▸ **Data supplied**
════════
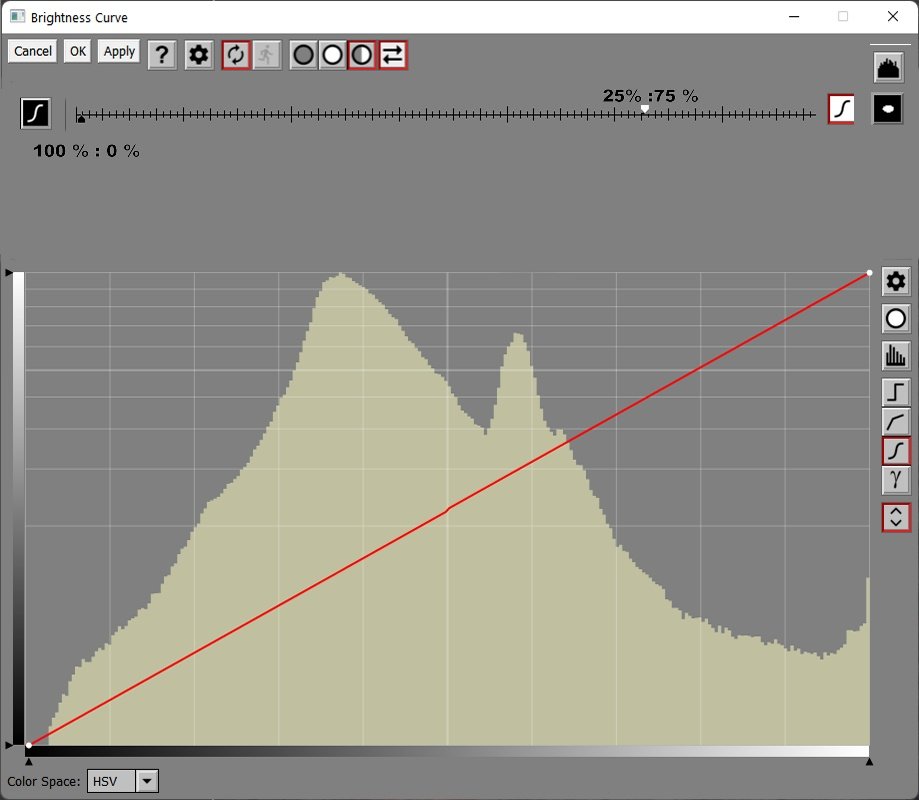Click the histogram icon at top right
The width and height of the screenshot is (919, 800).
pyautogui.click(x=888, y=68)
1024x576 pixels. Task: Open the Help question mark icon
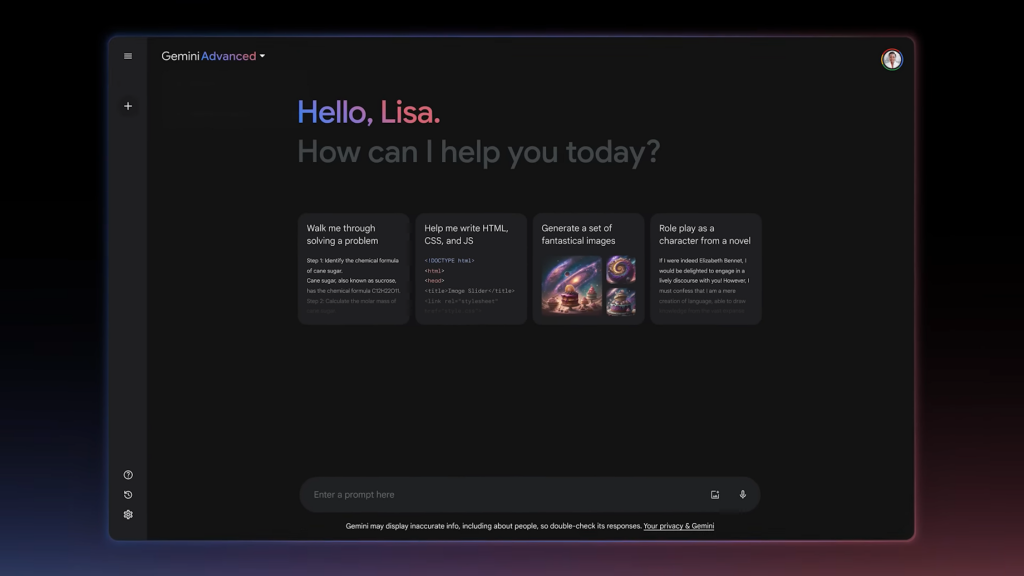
════════
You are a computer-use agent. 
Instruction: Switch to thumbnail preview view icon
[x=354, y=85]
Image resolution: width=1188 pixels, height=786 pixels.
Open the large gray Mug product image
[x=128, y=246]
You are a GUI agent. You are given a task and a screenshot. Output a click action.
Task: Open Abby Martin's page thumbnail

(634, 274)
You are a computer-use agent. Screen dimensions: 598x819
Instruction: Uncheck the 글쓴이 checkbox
════════
▸ **What you have to do**
The answer must consist of every line from the entries above that contains the string "agent".

▸ **Result below**
You are a computer-use agent. 
You are a GUI agent. You are given a task and a screenshot. Output a click action.
You are a computer-use agent. Screen dimensions: 598x819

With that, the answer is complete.